Although hepatocarcinogensis has been reported to be promoted by exogenous administration of
bile acids, the relation of endogenous
bile acids to hepatocarcinogenesis is not completely understood. This study investigates the relationship between serum concentration of
bile acids, the appearance of preneoplastic change,
glutathione S-transferase placental form (GST-P)-positive foci in the liver of male Donryu rats which had been fed 0.06% 3'-methyl-4-dimethylamino-azobenzene (3'-MeDAB), and the effects of
gomisin A, previously reported to inhibit the
tumor promotion process. During the feeding of 3'-MeDAB for 5 weeks, the concentrations of serum
bile acids were found to have increased significantly to several times the levels found at the start of the experiment.
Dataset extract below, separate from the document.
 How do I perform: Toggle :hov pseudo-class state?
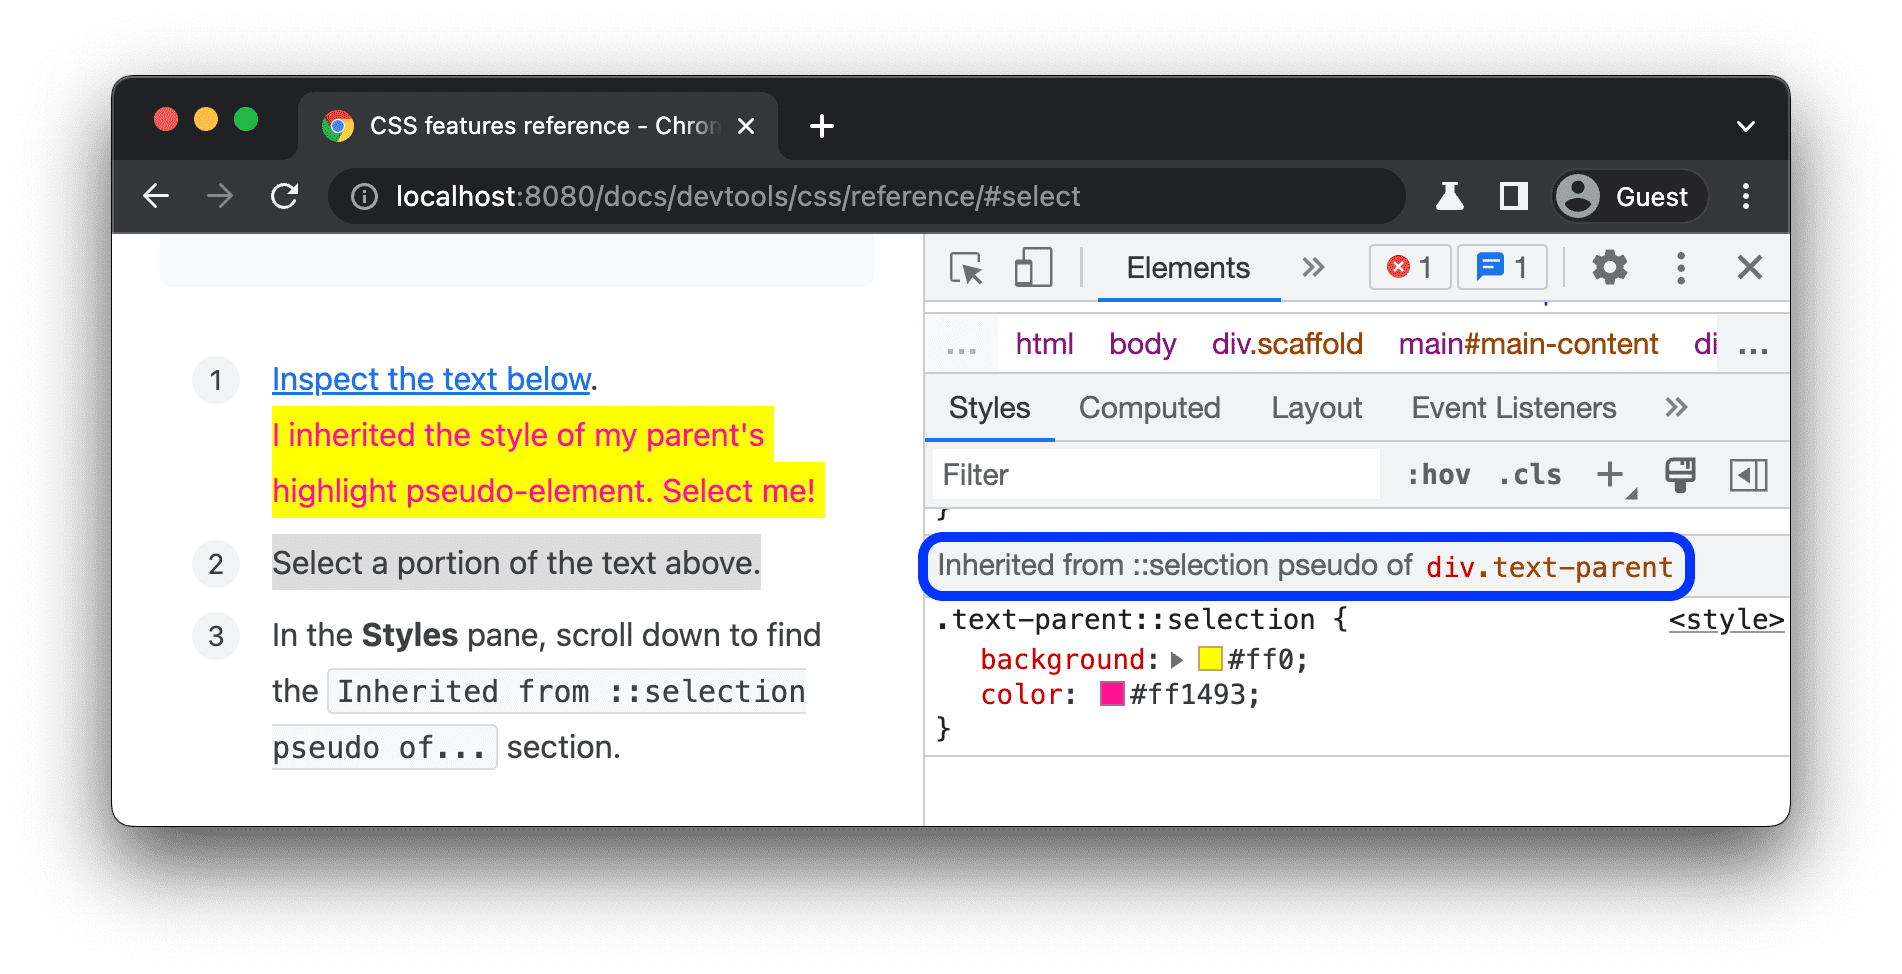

The increase of serum
bile acids, especially
deoxycholic acid (DCA), and the appearance of preneoplastic lesions, the number and area of GST-P-positive foci in the liver, were significantly inhibited by simultaneous
oral administration of
gomisin A (30 mg/kg). When DCA (100 mg/kg) was orally administered after an initiation by 3'-MeDAB, serum
bile acids and preneoplastic changes were significantly increased, these increases were inhibited by combined feeding of 0.03%
gomisin A in the diet. There were good correlations between the serum concentration of DCA and the number of GST-P-positive foci in the liver in both experimental protocols. These results confirm that DCA is an endogenous risk factor for hepatocarcinogenesis and suggest that anti-promoter effect of
gomisin A is based on improving metabolism of
bile acids, including DCA.